Healthy Up, with a low and steady response time consistent with its location on the network — local devices answer in single-digit milliseconds; remote sites are naturally higher but stable.
Concerning Down (an outage — usually the most urgent signal GridNMS can give you), or a response time that climbs and stays high, or that swings wildly. Rising latency often precedes a hard failure.
First action For a down device: confirm it’s a real outage and not a planned maintenance window, then check the path to it — is just this device down, or everything behind a common upstream? For high latency: check whether the device is overloaded (see CPU and memory below) or the path to it is congested.

A device going down typically raises an event immediately. When several devices go down at once, look upstream — the real fault is often a single switch or link they all depend on, which the topology view can help you spot.

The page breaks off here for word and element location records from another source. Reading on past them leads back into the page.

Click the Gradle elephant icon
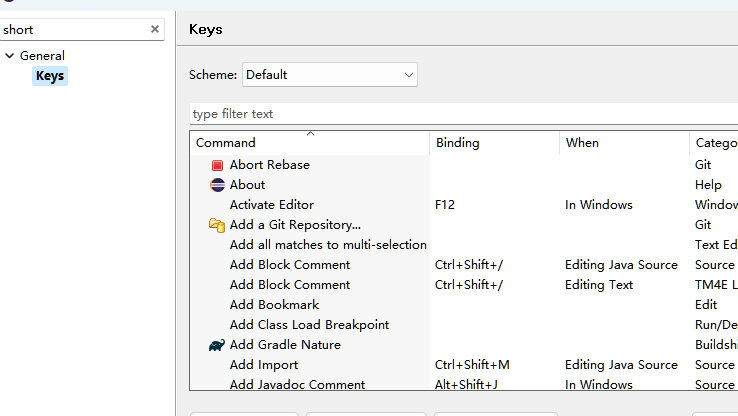This screenshot has width=738, height=416. pos(217,345)
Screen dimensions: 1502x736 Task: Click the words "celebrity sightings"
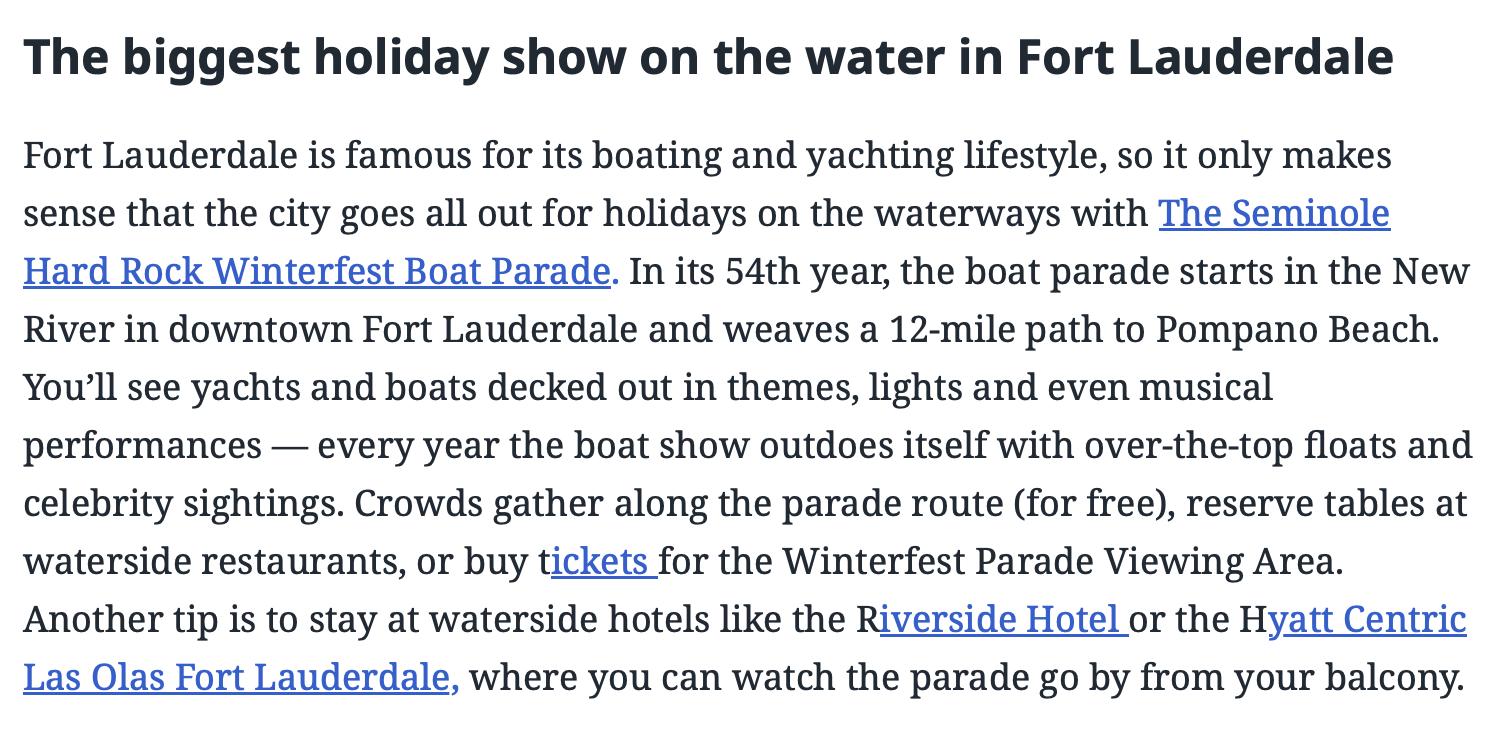[x=183, y=503]
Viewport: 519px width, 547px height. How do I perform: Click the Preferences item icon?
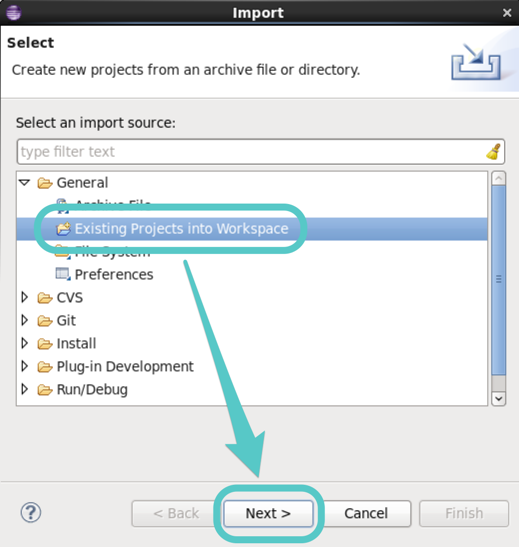(x=63, y=274)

CPU shows how hard the device’s processor is working, as a percentage. Network devices spend most of their time idle; a control-plane CPU pegged high is a sign of trouble.

What you’ll see
What it means The percentage of processing capacity in use.
Healthy Low to moderate, with brief peaks. Most network devices idle well under 30%.
Concerning Sustained high CPU (consistently 80%+). Short spikes during a config change or a routing update are normal; a flat high line is not.
First action Identify what’s consuming the CPU — a routing loop, a traffic storm, an SNMP or management process, or a software bug. Correlate with the traffic and error charts; a CPU spike alongside a traffic surge tells a clear story. Sustained high CPU on infrastructure can slow or destabilise everything behind it.

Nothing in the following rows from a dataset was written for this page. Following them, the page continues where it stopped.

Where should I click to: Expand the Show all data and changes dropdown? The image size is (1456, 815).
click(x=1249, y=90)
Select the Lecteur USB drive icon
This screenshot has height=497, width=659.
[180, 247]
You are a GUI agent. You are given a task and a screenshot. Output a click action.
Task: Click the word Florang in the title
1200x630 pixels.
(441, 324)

Memory shows how much of the device’s RAM is in use.

What you’ll see
What it means How much memory the device is consuming, as a percentage or amount.
Healthy Steady, well below capacity. Healthy devices settle at a stable working level.
Concerning A reading that climbs steadily over time without leveling off — a classic memory-leak signature — or one consistently near capacity. Unlike CPU, memory pressure tends to build slowly, so the trend matters more than any single reading.
First action Check the trend over a long time range (days, not minutes). A steady climb suggests a leak — a firmware update or a scheduled reboot often resolves it. A consistently high but stable level may simply mean the device is undersized for its role.

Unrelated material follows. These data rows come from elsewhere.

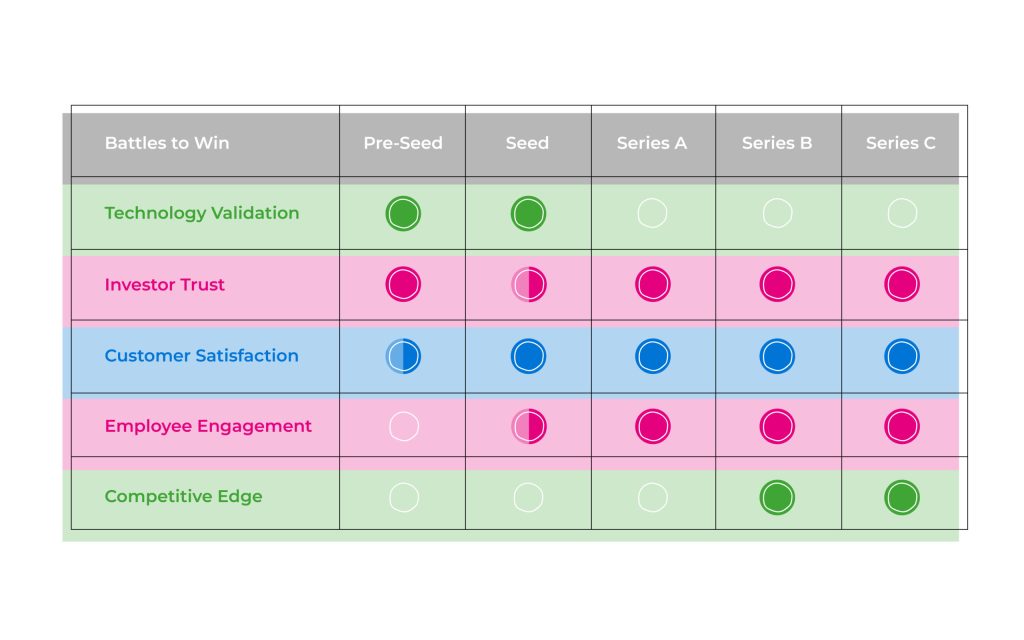
Task: Click the half-filled Employee Engagement Seed circle
Action: [528, 426]
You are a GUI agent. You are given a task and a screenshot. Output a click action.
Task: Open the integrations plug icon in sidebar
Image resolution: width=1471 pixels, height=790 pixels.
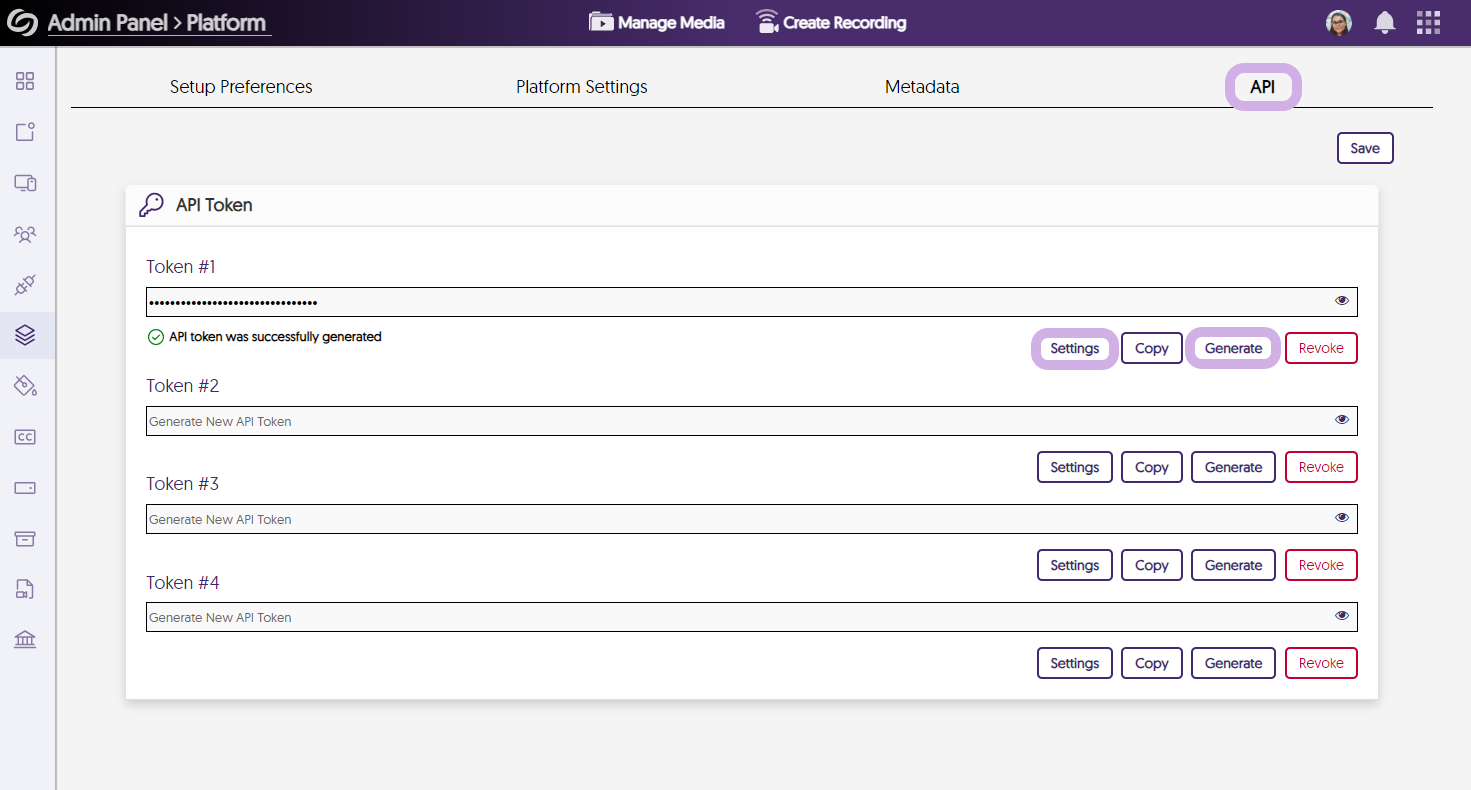(25, 285)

For devices that report it — servers, storage, and some appliances — GridNMS tracks how full the storage is.

What you’ll see
What it means The percentage of disk or storage capacity consumed.
Healthy Comfortably below full, with room to grow.
Concerning Climbing toward full. Disk problems are unusual in that the danger is the trend, not a spike — a slowly filling disk gives you warning, but a disk that hits 100% can take services down hard.
First action If it’s climbing, find what’s growing — logs, snapshots, backups, a runaway process — and reclaim or expand space before it fills. Set a threshold so you’re warned at, say, 85% rather than discovering it at 100%.

Reading charts is reactive — you have to be looking. Thresholds make it proactive: you tell GridNMS the level that counts as a problem, and it watches for you around the clock.

When a metric crosses its threshold, GridNMS raises an event at the severity you chose and, if you’ve set up delivery, sends a notification. To avoid alert storms from a value that flickers right at the line, a threshold has to stay crossed for a few consecutive checks before it raises an event, and has to fall back for the same number of checks before it clears.

Where you set thresholds depends on the metric:

  • Interface traffic thresholds (inbound/outbound bandwidth) are set per interface — see Working with Interfaces.
  • System metrics like CPU, memory, and disk are watched by thresholds that come from the device’s monitoring pack and can be tuned per class of device.

A good threshold is set where you’d genuinely want to be woken up — high enough that it doesn’t cry wolf, low enough that it gives you time to act. Start a little conservative, watch how often each alarm fires, and tighten from there.